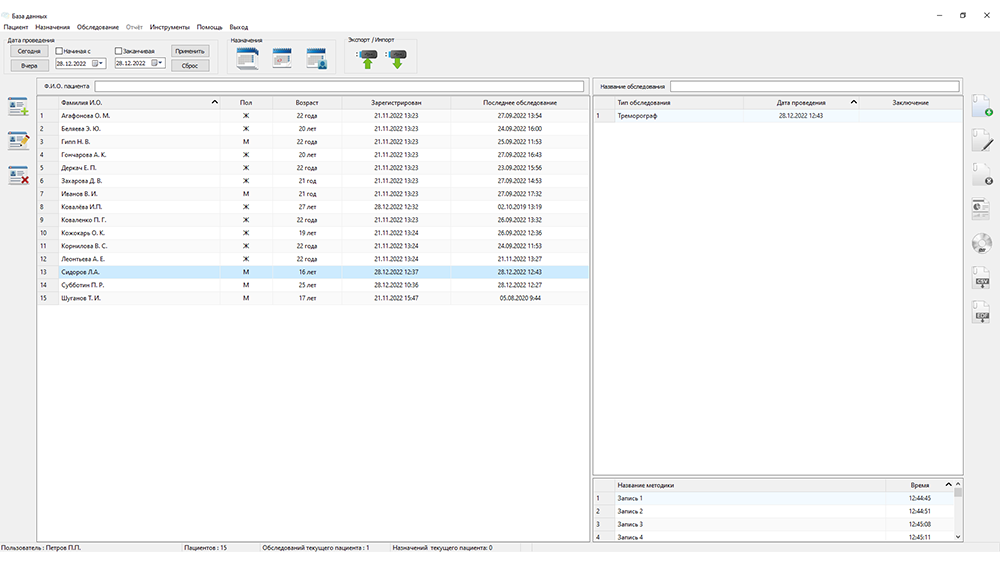1000x563 pixels.
Task: Click the green down-arrow import device icon
Action: pos(397,58)
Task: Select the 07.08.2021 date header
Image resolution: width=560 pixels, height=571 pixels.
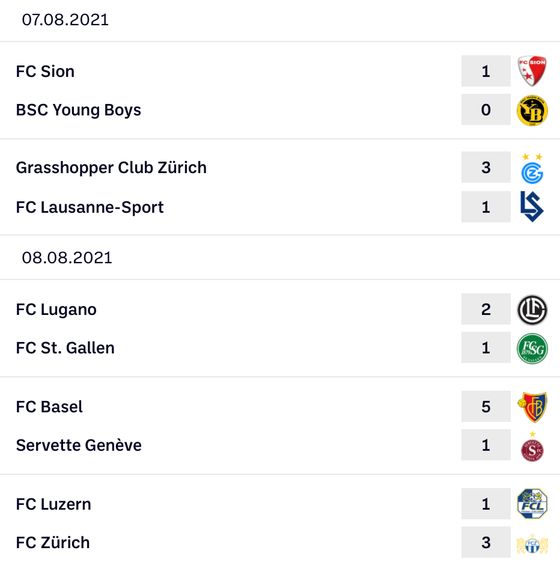Action: coord(65,20)
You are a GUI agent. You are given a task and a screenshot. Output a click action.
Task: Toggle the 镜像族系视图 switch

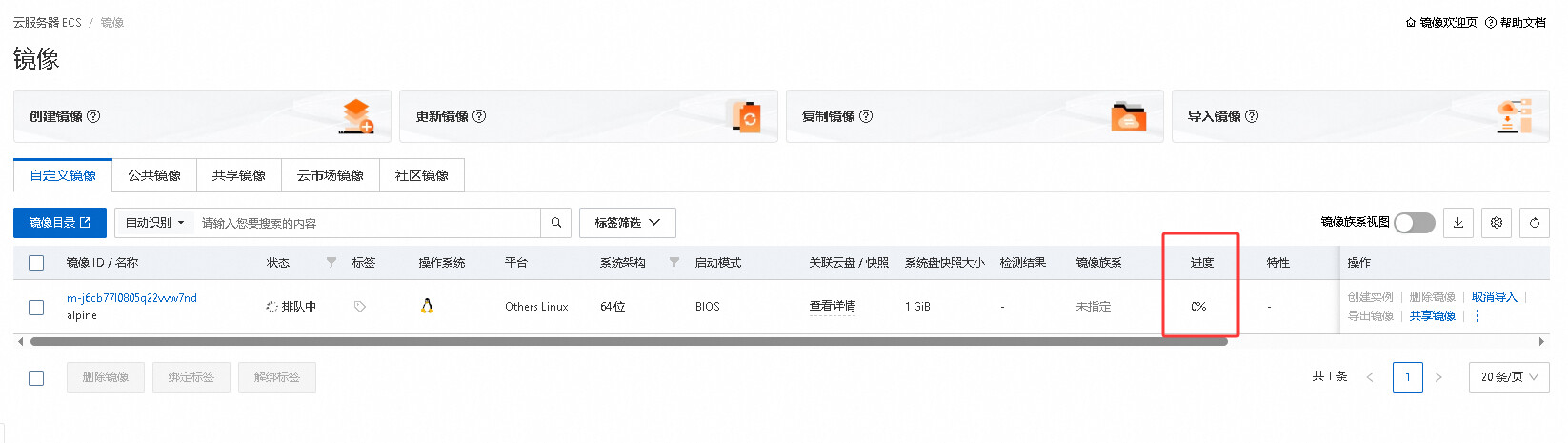(1415, 223)
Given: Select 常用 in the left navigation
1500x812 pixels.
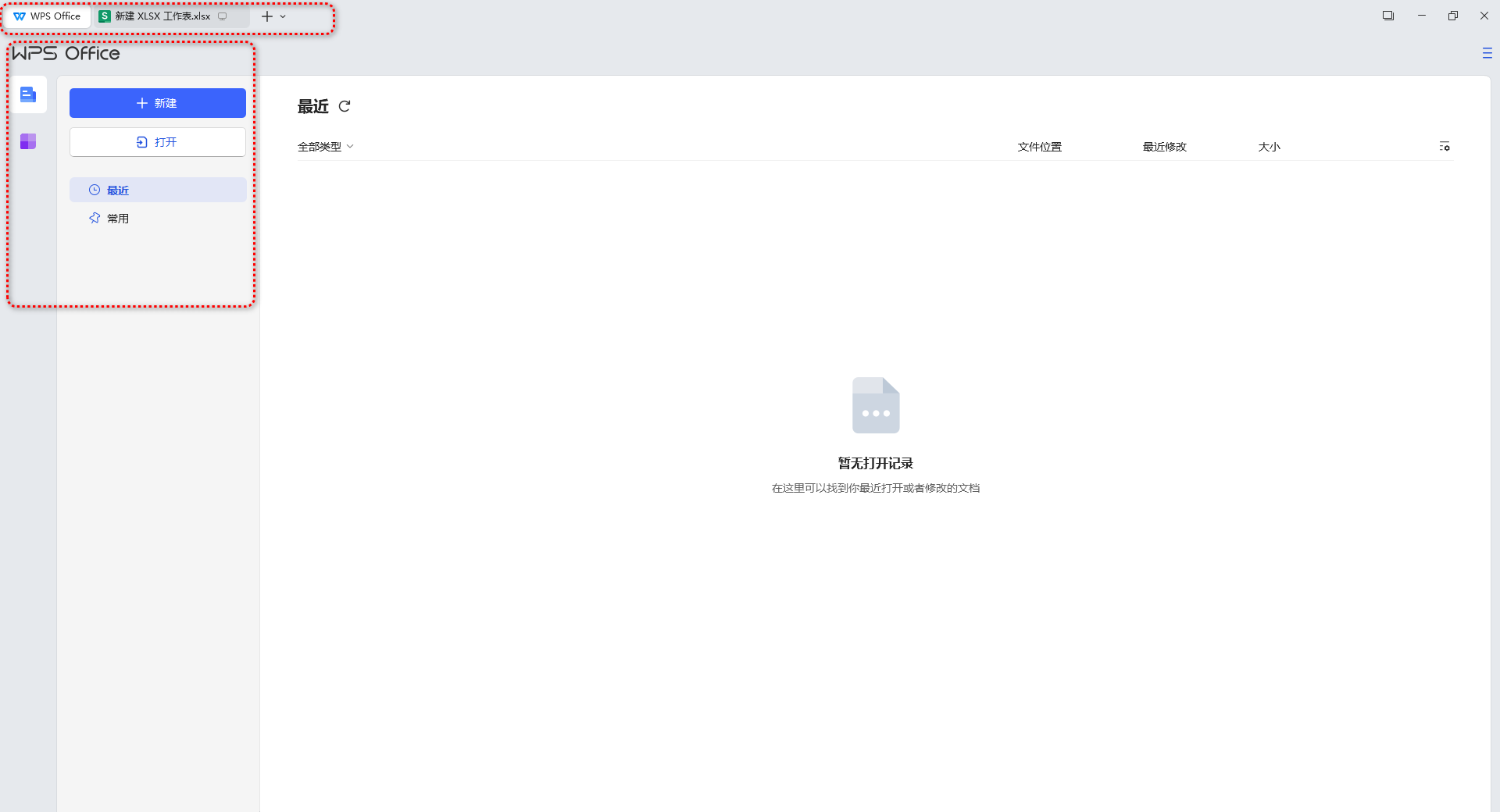Looking at the screenshot, I should [118, 219].
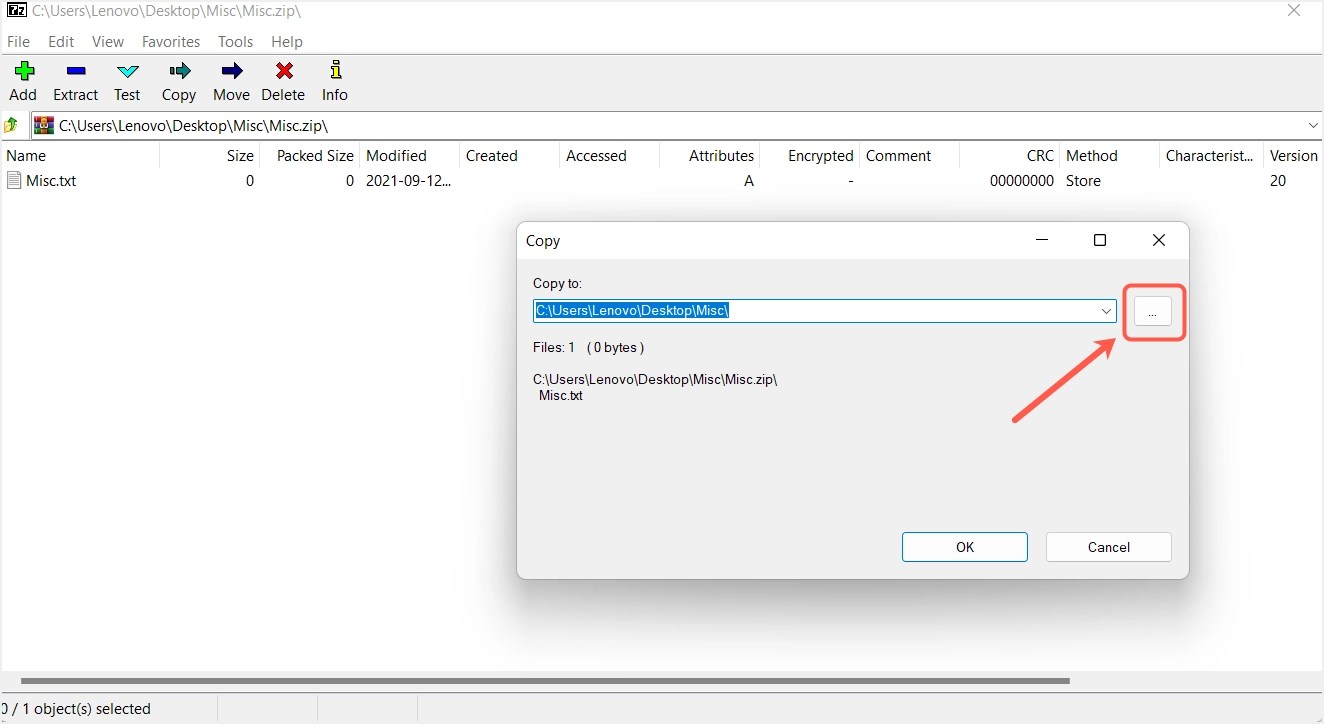Viewport: 1324px width, 724px height.
Task: Click the archive icon in the address bar
Action: [43, 125]
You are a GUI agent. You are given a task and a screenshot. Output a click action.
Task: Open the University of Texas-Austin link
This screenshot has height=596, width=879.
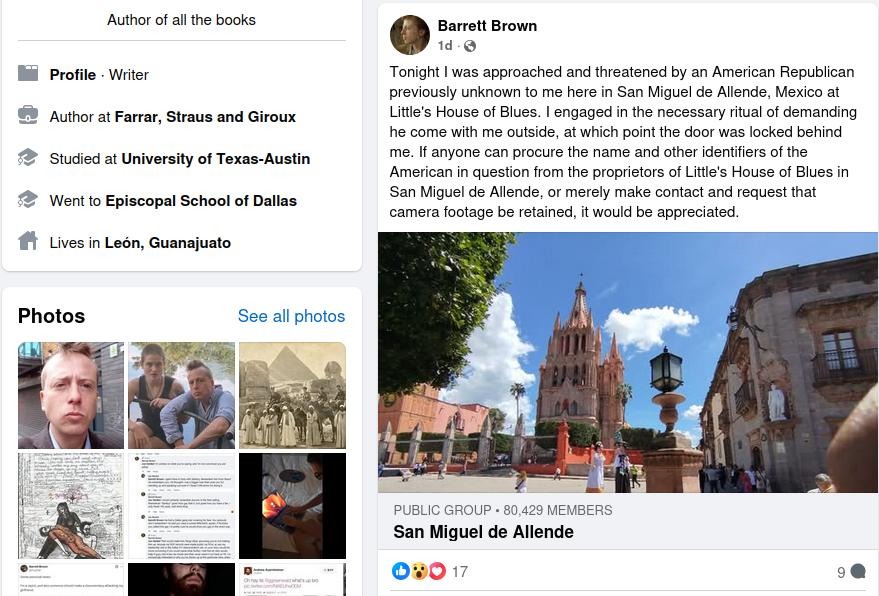(x=216, y=159)
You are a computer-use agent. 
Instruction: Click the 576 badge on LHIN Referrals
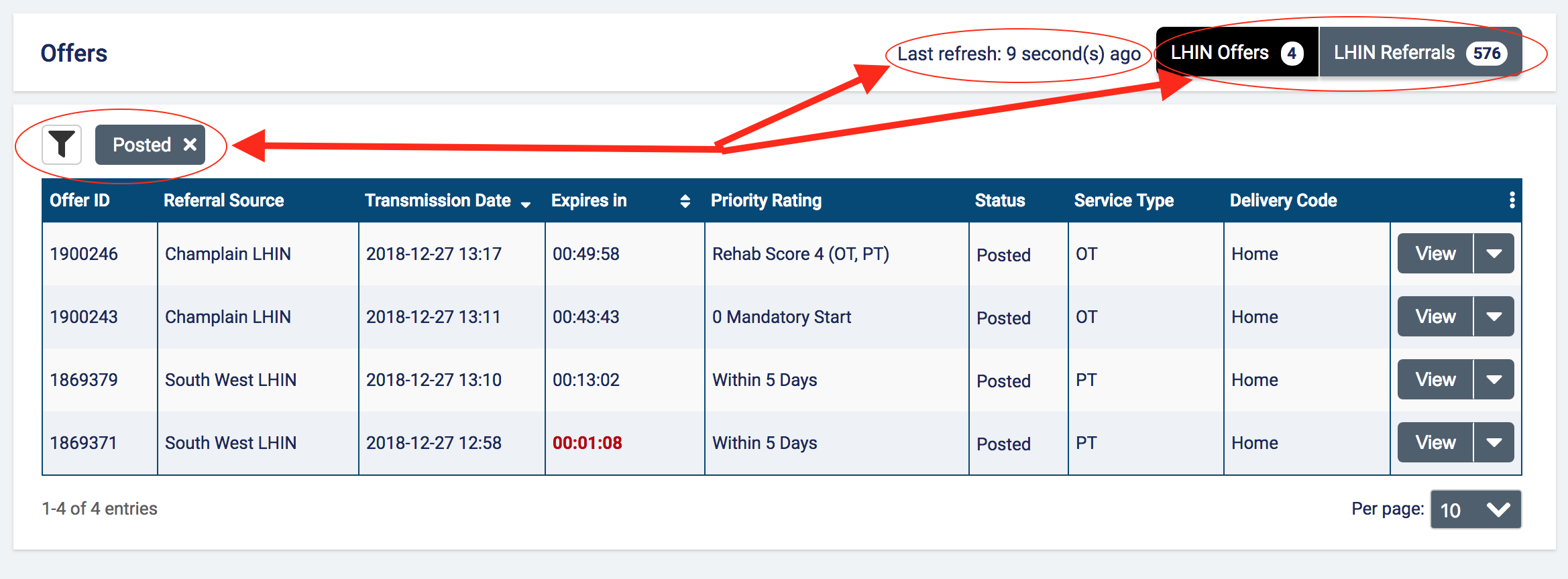click(x=1487, y=53)
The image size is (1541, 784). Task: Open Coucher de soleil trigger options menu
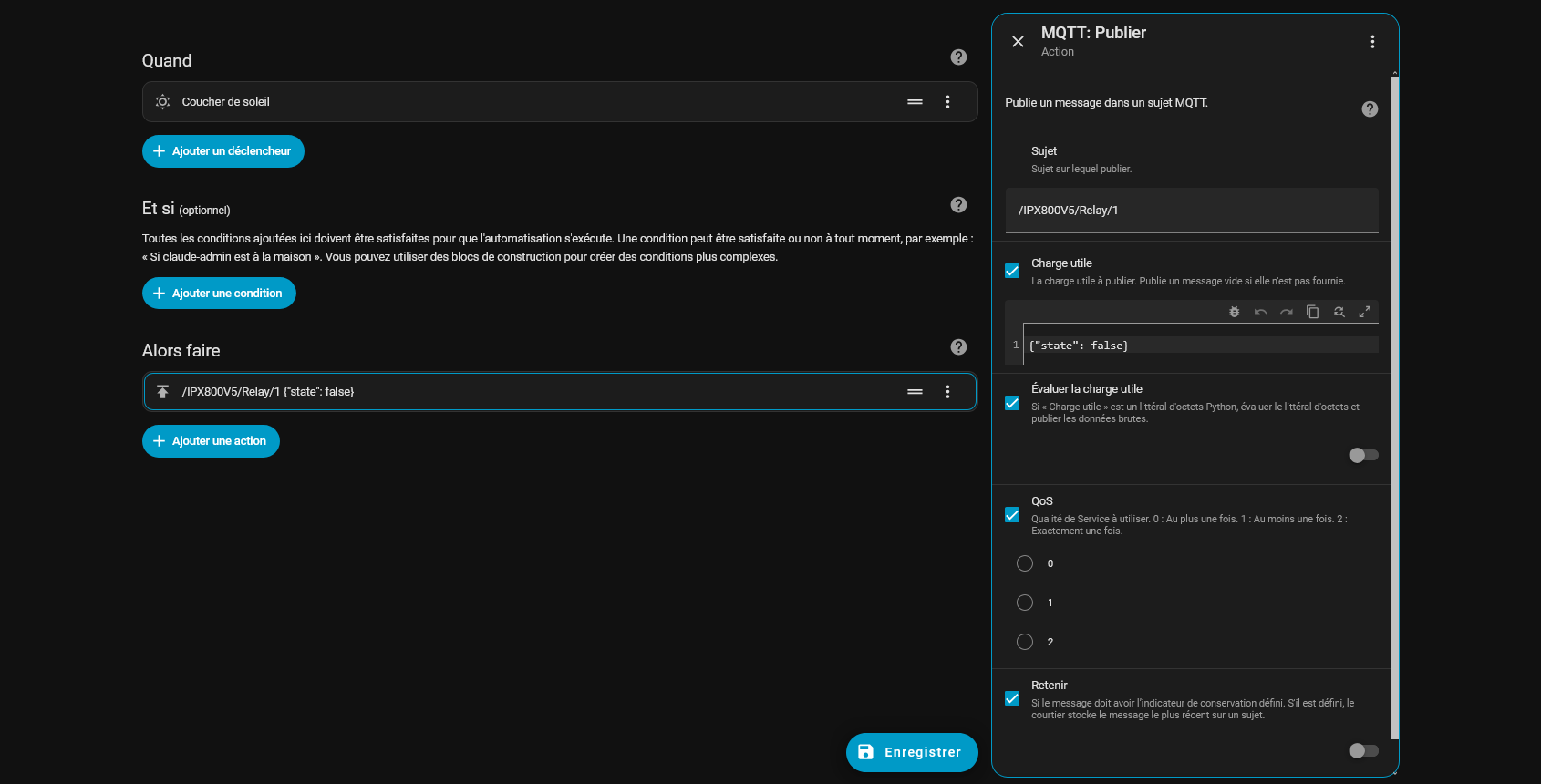[x=947, y=102]
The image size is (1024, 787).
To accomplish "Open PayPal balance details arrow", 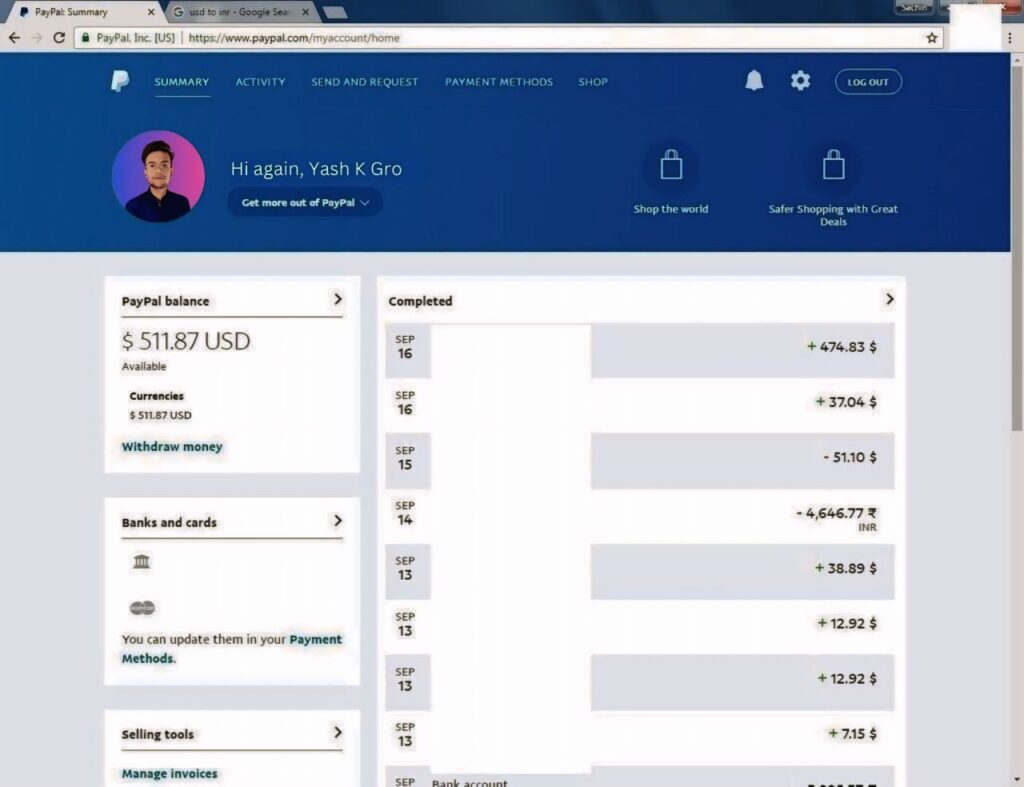I will coord(338,299).
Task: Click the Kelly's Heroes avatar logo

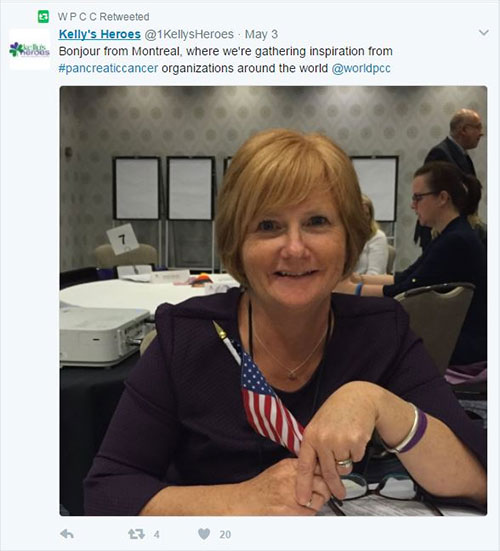Action: (x=30, y=50)
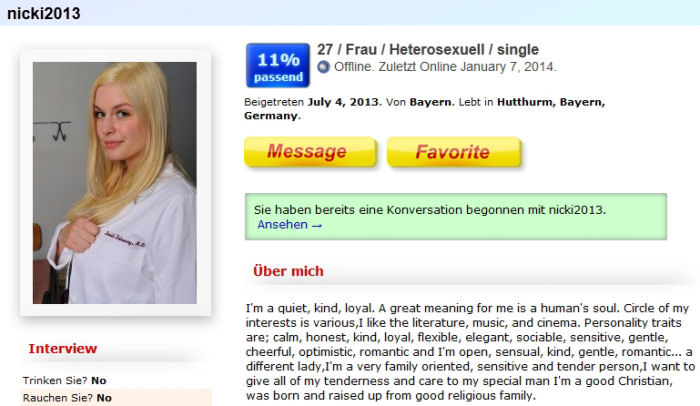Click the age and gender headline
Image resolution: width=700 pixels, height=406 pixels.
[428, 50]
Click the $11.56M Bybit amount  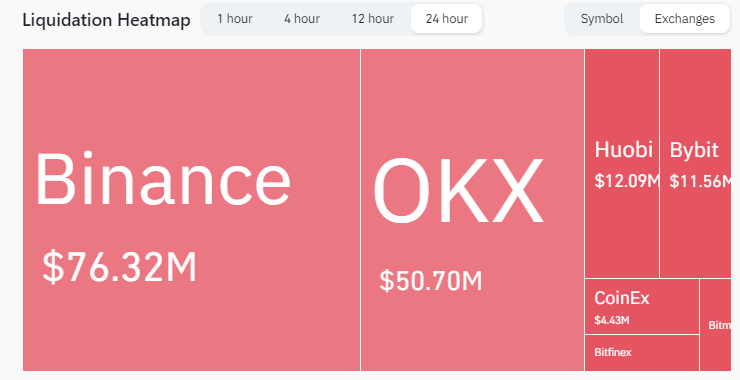pos(700,181)
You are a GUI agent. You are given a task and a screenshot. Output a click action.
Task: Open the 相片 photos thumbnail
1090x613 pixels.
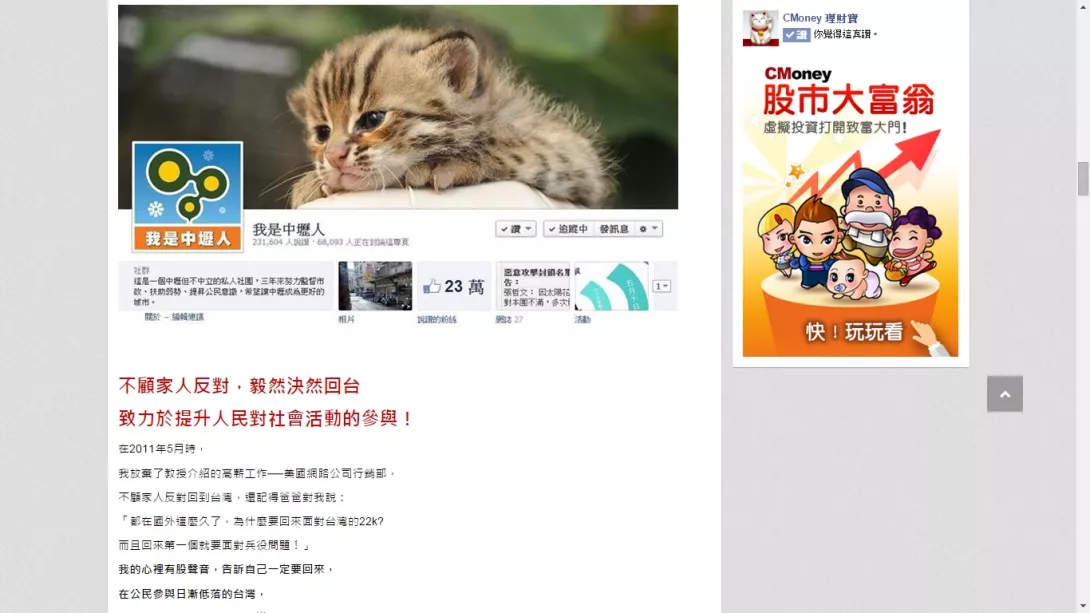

◇ ◇ ◇ ◇ ◇ ◇ ◇

Could the stretch from the line with "Image resolution: width=560" through the line with "Given: Select 常用 in the left navigation" in the listing above be restated word for word, minus the pictures?

Image resolution: width=560 pixels, height=571 pixels.
Action: coord(65,20)
You are a GUI agent. You are given a task and a screenshot. Output a click action.
Task: Toggle the 镜像族系视图 switch

(1415, 223)
Given: Select 常用 in the left navigation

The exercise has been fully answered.